実際、最新のEU気候目標に合わせて許認可手続きを十分に調整しているのはドイツだけだ。これは今週公表された業界団体WindEuropeの年次報告書から明らかになった。
欧州連合は、1990年比で7年後に温室効果ガスの排出を半減させたいと考えている。加えて、風力と太陽光発電はエネルギー総消費の少なくとも45%を占める必要がある。風力エネルギーは重要な役割を果たす一方で、WindEuropeによれば、その普及は大幅に遅れている。欧州での新たな風力エネルギーへの投資も同様に遅れている。
オランダは今後数年で風力発電容量を倍増させることを目指している。北海には数百基の新しい風力タービンが設置可能な3つの新区域が指定された。加えて、以前に指定された別の2区域も確認された。これにより、合計10.7ギガワットの容量を持つ風力発電所の建設が可能となり、数百万世帯にグリーン電力を供給できる。
これらの風力発電所は今後8年間で建設される予定だ。企業は入札手続きに参加し、どの条件で建設するかを示すことができる。これらの洋上風力発電所に関する手続きは、州や市町村も関わる地域レベルのRES移行とは異なる。

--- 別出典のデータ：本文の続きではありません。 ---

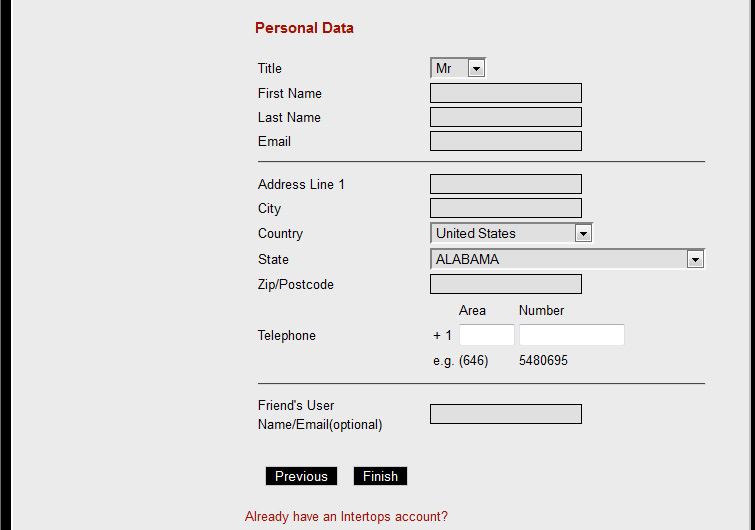Focus the Friend's User Name/Email field
Image resolution: width=755 pixels, height=530 pixels.
pyautogui.click(x=506, y=414)
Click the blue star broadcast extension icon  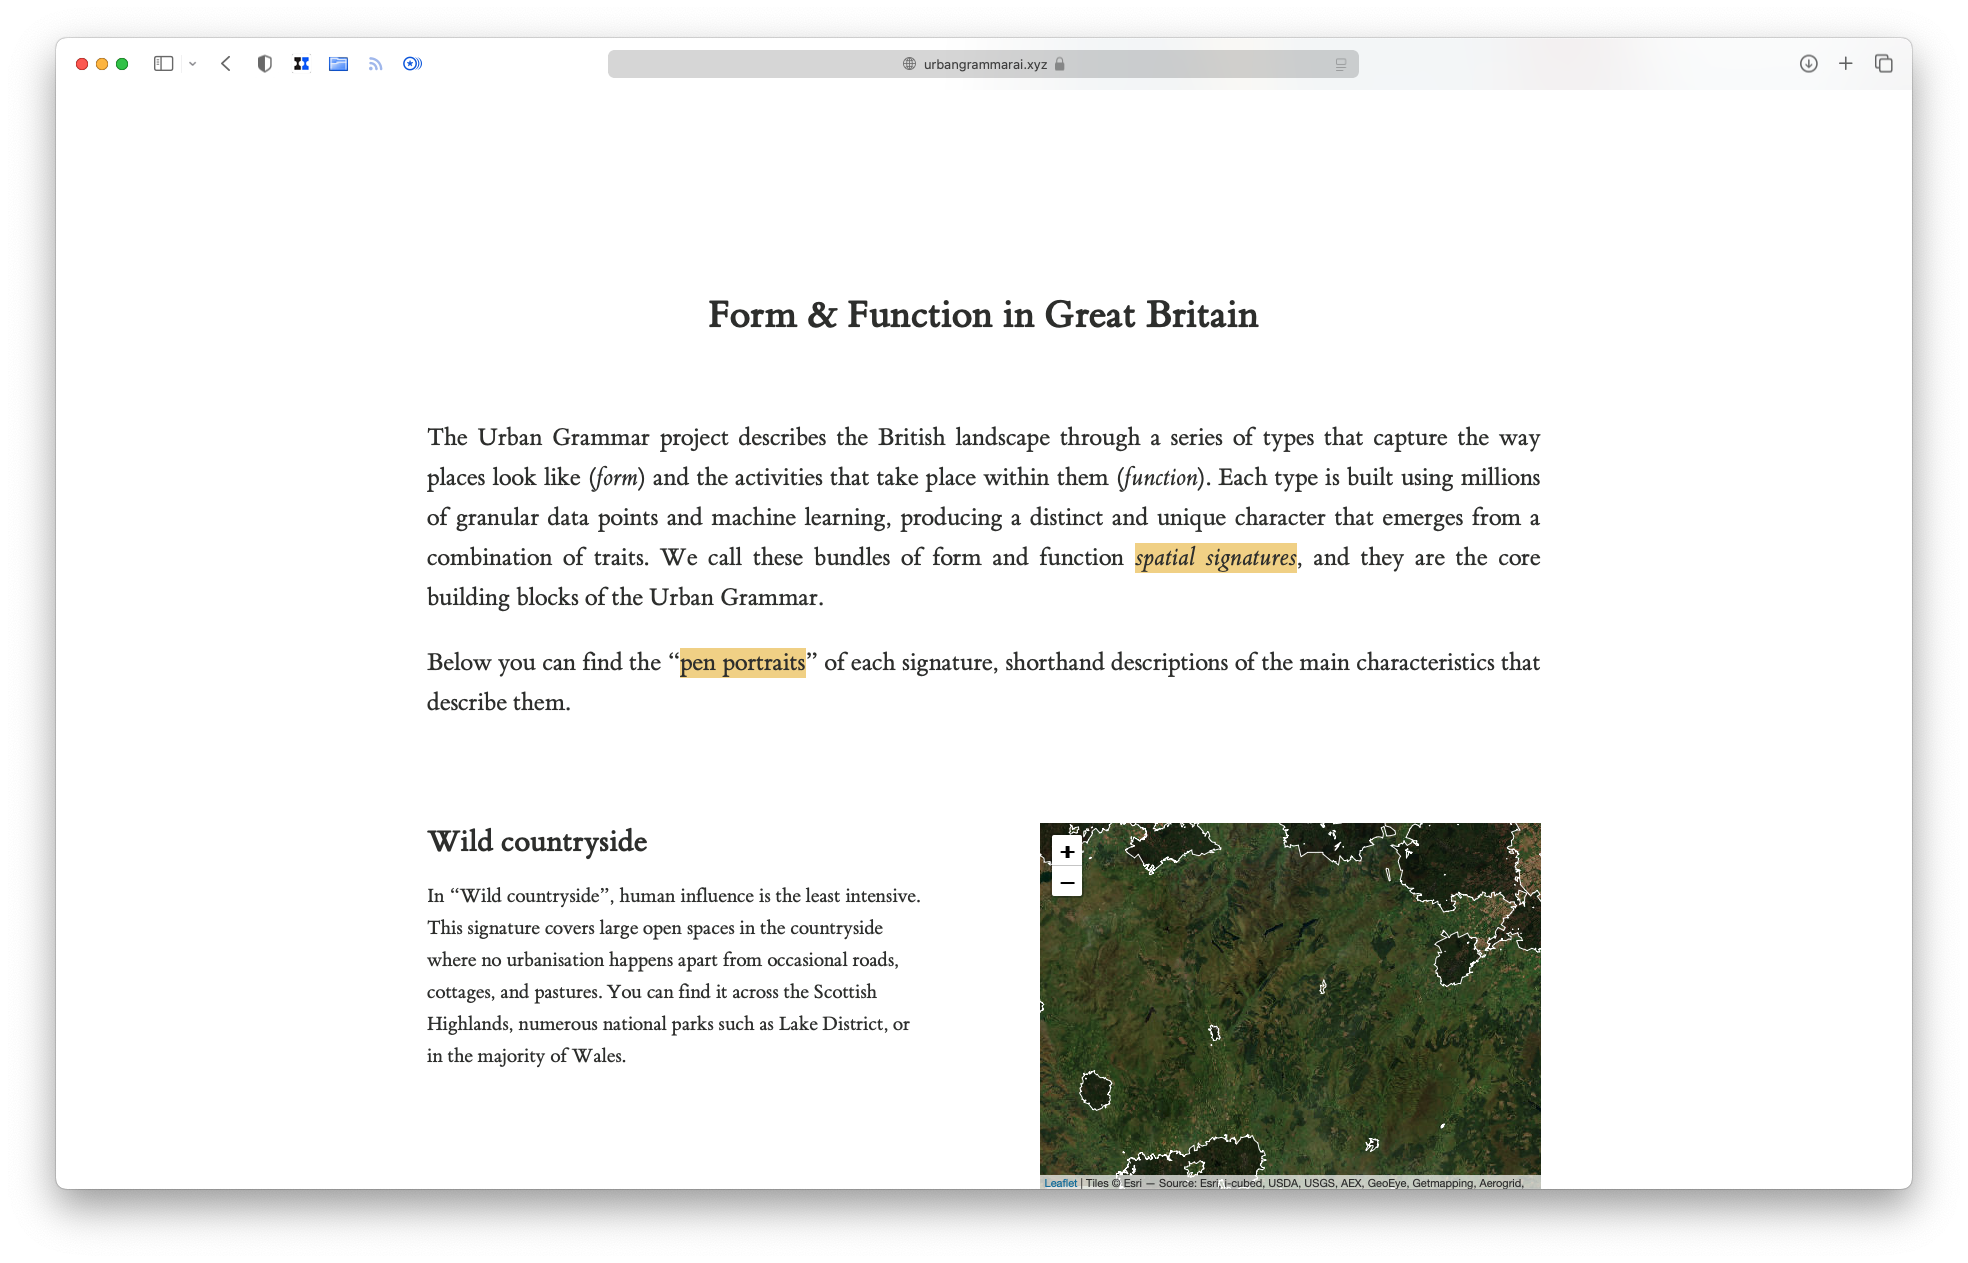[x=412, y=64]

欧州全体の風力発電容量は現在255ギガワットで、毎年約20ギガワットが追加されている。しかし目標達成のためには年間平均31ギガワットの増加が必要だ。特にドイツは先頭に立ち、許認可手続きを2年と半減させている。ほかの政府もこの例に倣うべきであり、許認可は依然として欧州の風力エネルギー業界にとって最大のボトルネックである、と風力発電の統括団体は指摘している。